◆ Required action: Write out each line of the entries exactly, starting at the first and finishing with the line that contains "You are a computer-use agent. The image size is (2420, 1512).".

◆ Excerpted data:
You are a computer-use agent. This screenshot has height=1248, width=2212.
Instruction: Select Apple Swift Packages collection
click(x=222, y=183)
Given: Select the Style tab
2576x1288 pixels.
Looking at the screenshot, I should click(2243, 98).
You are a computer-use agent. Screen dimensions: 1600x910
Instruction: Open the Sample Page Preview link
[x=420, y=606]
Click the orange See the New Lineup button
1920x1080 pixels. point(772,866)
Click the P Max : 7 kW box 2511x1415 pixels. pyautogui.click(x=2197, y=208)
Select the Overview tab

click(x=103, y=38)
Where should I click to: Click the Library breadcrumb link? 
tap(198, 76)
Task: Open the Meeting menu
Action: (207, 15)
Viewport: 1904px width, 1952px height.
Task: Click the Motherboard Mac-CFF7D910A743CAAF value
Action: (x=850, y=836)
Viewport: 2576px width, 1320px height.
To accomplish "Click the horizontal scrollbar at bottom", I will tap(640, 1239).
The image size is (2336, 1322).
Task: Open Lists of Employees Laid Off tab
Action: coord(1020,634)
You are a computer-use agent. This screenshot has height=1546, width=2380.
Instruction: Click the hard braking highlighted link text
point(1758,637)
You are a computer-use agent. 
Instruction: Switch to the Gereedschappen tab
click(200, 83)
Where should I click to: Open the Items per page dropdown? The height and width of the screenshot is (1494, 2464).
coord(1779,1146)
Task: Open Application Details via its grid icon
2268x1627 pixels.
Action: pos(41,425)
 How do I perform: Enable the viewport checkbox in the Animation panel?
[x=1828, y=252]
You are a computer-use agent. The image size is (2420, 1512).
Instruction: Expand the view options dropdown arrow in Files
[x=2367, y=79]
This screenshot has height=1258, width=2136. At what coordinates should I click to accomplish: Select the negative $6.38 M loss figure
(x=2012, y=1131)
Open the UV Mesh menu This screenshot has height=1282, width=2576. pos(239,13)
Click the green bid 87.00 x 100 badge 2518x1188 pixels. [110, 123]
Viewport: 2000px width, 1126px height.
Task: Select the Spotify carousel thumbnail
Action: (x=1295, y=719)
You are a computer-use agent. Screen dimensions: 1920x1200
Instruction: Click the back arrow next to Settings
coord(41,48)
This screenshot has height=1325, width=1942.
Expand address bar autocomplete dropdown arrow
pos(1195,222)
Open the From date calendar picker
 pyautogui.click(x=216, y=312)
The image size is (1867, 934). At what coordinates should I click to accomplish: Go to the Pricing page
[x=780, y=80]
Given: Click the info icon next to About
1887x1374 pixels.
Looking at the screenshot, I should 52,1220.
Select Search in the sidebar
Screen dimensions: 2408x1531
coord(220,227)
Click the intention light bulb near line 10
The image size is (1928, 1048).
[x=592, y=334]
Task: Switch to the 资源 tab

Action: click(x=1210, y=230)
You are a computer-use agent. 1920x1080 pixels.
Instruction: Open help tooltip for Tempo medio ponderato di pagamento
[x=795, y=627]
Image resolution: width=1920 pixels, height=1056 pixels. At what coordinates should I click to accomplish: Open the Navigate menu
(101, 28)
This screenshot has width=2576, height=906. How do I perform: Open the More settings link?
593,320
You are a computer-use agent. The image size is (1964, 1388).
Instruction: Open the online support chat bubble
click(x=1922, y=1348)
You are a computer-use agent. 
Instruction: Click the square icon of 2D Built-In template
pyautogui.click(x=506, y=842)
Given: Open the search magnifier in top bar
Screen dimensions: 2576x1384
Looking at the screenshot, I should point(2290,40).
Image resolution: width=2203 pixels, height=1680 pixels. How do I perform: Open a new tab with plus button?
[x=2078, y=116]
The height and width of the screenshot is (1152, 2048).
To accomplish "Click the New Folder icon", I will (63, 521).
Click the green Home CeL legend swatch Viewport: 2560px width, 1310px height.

◆ Solution to this task:
You are a computer-use agent. This screenshot has height=1248, width=2212.
Instruction: Select Apple Swift Packages collection
click(x=222, y=183)
Given: Select the Style tab
2576x1288 pixels.
Looking at the screenshot, I should click(2243, 98).
You are a computer-use agent. Screen dimensions: 1600x910
Instruction: Open the Sample Page Preview link
[x=420, y=606]
Click the orange See the New Lineup button
1920x1080 pixels. point(772,866)
Click the P Max : 7 kW box 2511x1415 pixels. pyautogui.click(x=2197, y=208)
Select the Overview tab

click(x=103, y=38)
Where should I click to: Click the Library breadcrumb link? 
tap(198, 76)
Task: Open the Meeting menu
Action: (207, 15)
Viewport: 1904px width, 1952px height.
Task: Click the Motherboard Mac-CFF7D910A743CAAF value
Action: (x=850, y=836)
Viewport: 2576px width, 1320px height.
To accomplish "Click the horizontal scrollbar at bottom", I will tap(640, 1239).
The image size is (2336, 1322).
Task: Open Lists of Employees Laid Off tab
Action: coord(1020,634)
You are a computer-use agent. This screenshot has height=1546, width=2380.
Instruction: Click the hard braking highlighted link text
point(1758,637)
You are a computer-use agent. 
Instruction: Switch to the Gereedschappen tab
click(200, 83)
Where should I click to: Open the Items per page dropdown? The height and width of the screenshot is (1494, 2464).
coord(1779,1146)
Task: Open Application Details via its grid icon
2268x1627 pixels.
Action: pos(41,425)
 How do I perform: Enable the viewport checkbox in the Animation panel?
[x=1828, y=252]
You are a computer-use agent. The image size is (2420, 1512).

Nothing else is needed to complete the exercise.